All of you who have recorded sound bytes, was there anything special about the microphone you used? I need to digitize myself telling some ghost stories that I can play back through the talk-through Boris.
The Shure SM58 is sort of like a gold standard for stage performers, and it's great in a studio too. And not a bad price for $100-$120But here's a dirty little secret: There's a clone mic from Behringer called the XM8500 that's identical that you can find for 25 bucks; $20 at Musicians Friend. I bought one and was blown away. Lent it to 2 friends who have the Shures and they A/B'd it against the SM58 and they couldn't tell the difference.
If you want really want crystal clean sound reproduction, you want a condenser microphone. But those start at a few hundred bucks... unless... you buy an M-Audio MXL-900. Available also at Musicians Friend, for fifty bucks. Professional studio quality sound; I know a couple of professional VoiceOver people who bought those to take in their "road kits" when they're paranoid about losing or damaging their thousand-dollar Sennheisers when they're travelling. They also make it in a USB-powered version for $100 that you can hook directly up to your 'puter without a mixer or external sound capture device.
These mics are studio/stage mics, so you need to plug them into some sort of mixer or recording interface that has a microphone jack and "phantom power". This may all be more than you were looking for (I did a little VO work so I bought some equipment), but with that and a copy of Audacity (awesome mixing power for freeware) you can make professional-grade recordings for hobby money.

## Written request 1
Reproduce the forum post about microphones for recording ghost stories, word for word.

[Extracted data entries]
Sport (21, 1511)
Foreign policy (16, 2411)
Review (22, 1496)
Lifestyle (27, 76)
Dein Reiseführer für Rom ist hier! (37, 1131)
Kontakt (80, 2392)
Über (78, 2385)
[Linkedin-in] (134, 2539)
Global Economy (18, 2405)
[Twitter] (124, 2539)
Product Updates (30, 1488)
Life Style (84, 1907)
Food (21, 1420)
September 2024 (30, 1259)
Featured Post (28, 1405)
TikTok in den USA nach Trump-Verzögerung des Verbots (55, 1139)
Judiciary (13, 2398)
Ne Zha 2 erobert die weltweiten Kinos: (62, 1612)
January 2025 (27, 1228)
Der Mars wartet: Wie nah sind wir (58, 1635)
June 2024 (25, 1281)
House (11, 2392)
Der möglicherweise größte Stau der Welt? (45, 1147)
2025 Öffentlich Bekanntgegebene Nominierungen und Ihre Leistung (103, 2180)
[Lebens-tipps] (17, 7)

## Written request 2
Begin at the first of the records and stop after the line that has "Featured Post (28, 1405)". Repeat those records with "Foreign policy" swapped for "International relations" and everything else left as it is.

## Complete response 1
All of you who have recorded sound bytes, was there anything special about the microphone you used? I need to digitize myself telling some ghost stories that I can play back through the talk-through Boris.
The Shure SM58 is sort of like a gold standard for stage performers, and it's great in a studio too. And not a bad price for $100-$120But here's a dirty little secret: There's a clone mic from Behringer called the XM8500 that's identical that you can find for 25 bucks; $20 at Musicians Friend. I bought one and was blown away. Lent it to 2 friends who have the Shures and they A/B'd it against the SM58 and they couldn't tell the difference.
If you want really want crystal clean sound reproduction, you want a condenser microphone. But those start at a few hundred bucks... unless... you buy an M-Audio MXL-900. Available also at Musicians Friend, for fifty bucks. Professional studio quality sound; I know a couple of professional VoiceOver people who bought those to take in their "road kits" when they're paranoid about losing or damaging their thousand-dollar Sennheisers when they're travelling. They also make it in a USB-powered version for $100 that you can hook directly up to your 'puter without a mixer or external sound capture device.
These mics are studio/stage mics, so you need to plug them into some sort of mixer or recording interface that has a microphone jack and "phantom power". This may all be more than you were looking for (I did a little VO work so I bought some equipment), but with that and a copy of Audacity (awesome mixing power for freeware) you can make professional-grade recordings for hobby money.

## Complete response 2
Sport (21, 1511)
International relations (16, 2411)
Review (22, 1496)
Lifestyle (27, 76)
Dein Reiseführer für Rom ist hier! (37, 1131)
Kontakt (80, 2392)
Über (78, 2385)
[Linkedin-in] (134, 2539)
Global Economy (18, 2405)
[Twitter] (124, 2539)
Product Updates (30, 1488)
Life Style (84, 1907)
Food (21, 1420)
September 2024 (30, 1259)
Featured Post (28, 1405)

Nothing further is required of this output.